A case in point is the resemblance matrix among centroids analysed using PCO in Fig. 3.13 for the macrofauna from Okura estuary. An MDS plot of this resemblance matrix, and the associated Shepard plot, highlighting the two disjunctive sets of “within-group” and “between-group” dissimilarities, is shown in Fig. 3.14. Clearly, little or no information about the actual relative positions of these centroids can be gained from the MDS plot. The usual solution suggested for dealing with such cases is to carry out separate ordinations on each of the two groups. However, if our interest lies in visualising (as well as we can in a reduced number of dimensions, that is) the relative positions of the full set of centroids in the higher-dimensional space, especially to help us understand the relative quantitative differences among levels and associated effect sizes for factors, the MDS approach may let us down. In this case, it is not possible to relate the information or patterns in the MDS plot to the PERMANOVA output for this experimental design, and splitting the data into pieces will not particularly help here. The PCO routine does a much better job (Fig. 3.13).

As an aside, PCO is not only different from non-metric MDS, it also differs from what might generally be referred to as metric MDS. Both metric and nonmetric MDS encompass many methods (see Gower & Hand (1996) ), but their main focus is to minimise the criterion known as stress, a measure of how well the distances in the Euclidean configuration represent the original dissimilarities. Whereas the non-metric algorithms minimise stress as a monotonic function of the dissimilarities, their metric counterparts minimise stress using a linear or least-squares type of approach. Metric methods are also sometimes called least-squares scaling. Minimising a nonmetric stress criterion with a linear constraint is the same as minimising metric stress, though neither is equivalent to PCO. The point here is that MDS (metric or non-metric) is focused purely on preserving dissimilarities or distances in the configuration for a given number of dimensions, whereas PCO is a projection from the space of the resemblance measure onto Euclidean axes. The success of that projection, with respect to preserving dissimilarities, will therefore depend somewhat on just how high-dimensional the underlying data are and how ‘non-Euclidean’ the original resemblance measure is.
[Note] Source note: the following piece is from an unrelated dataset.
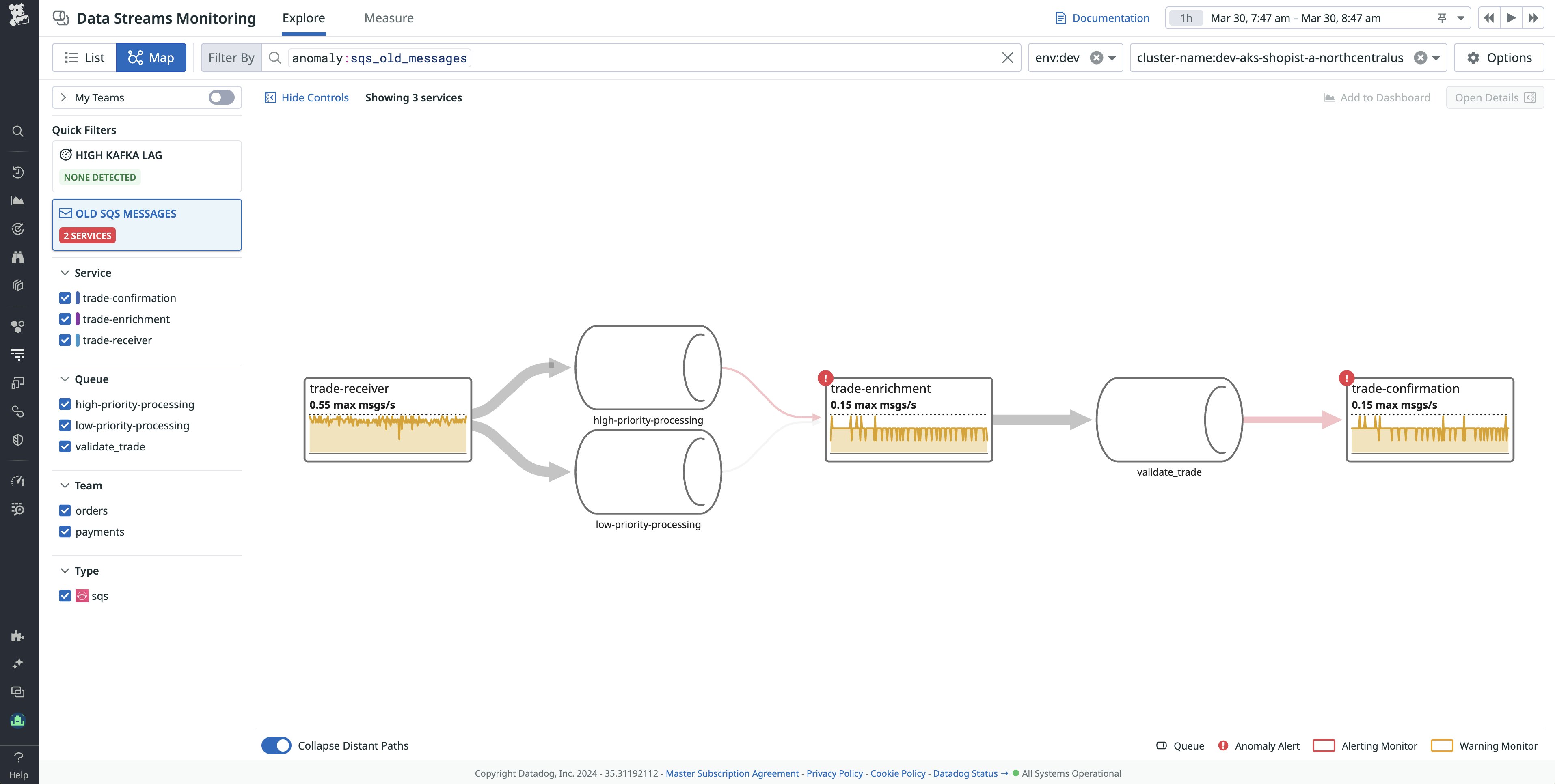Open the Watchdog binoculars icon in sidebar

click(x=18, y=256)
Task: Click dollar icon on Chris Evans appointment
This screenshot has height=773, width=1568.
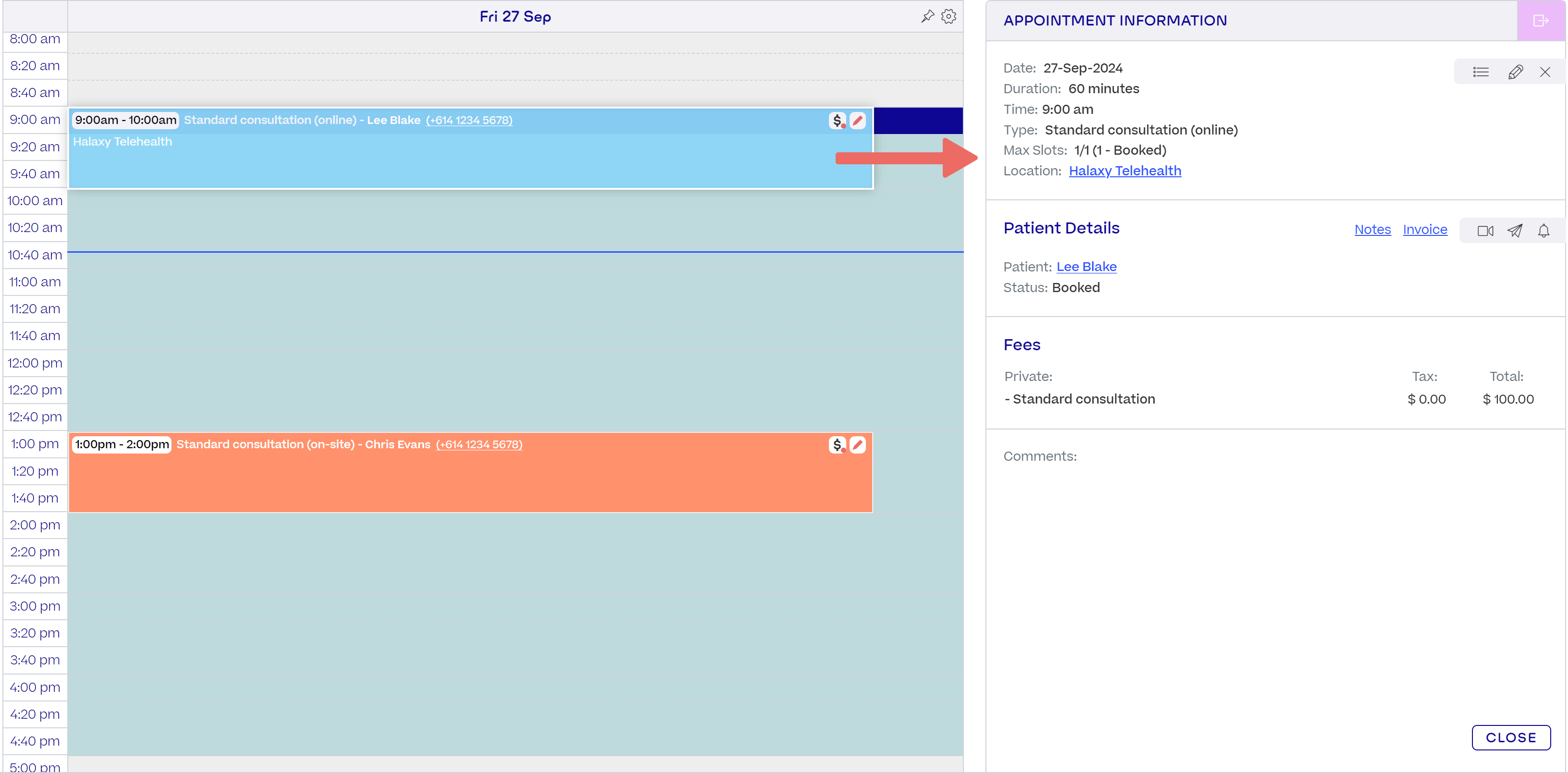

The strength of non-metric MDS lies in its flexible ‘stretching and squeezing’ of the resemblance scale, for example as dissimilarities push up against their upper limit of 100% (communities with no species in common). This focus on preserving rank-order relationships will generally give more sensible descriptions, e.g. of long-baseline gradients, in low dimensions than can be obtained by PCO. (The reader is encouraged to try out the comparison for some of the well-known data sets in the PRIMER ‘Examples v6’ directory, such as the macrofauna data in the Clydemac directory, the study met in Fig. 3.9). Paradoxically, however, the strength of PCO in the PERMANOVA context is precisely that it does not ‘stretch and squeeze’ the dissimilarity scale, so that where a low-dimensional PCO plot is able to capture the high-dimensional structure adequately (as reflected in the % variation explained), it is likely to give a closer reflection of the resemblance values actually used in the partitioning methods such as PERMANOVA and PERMDISP.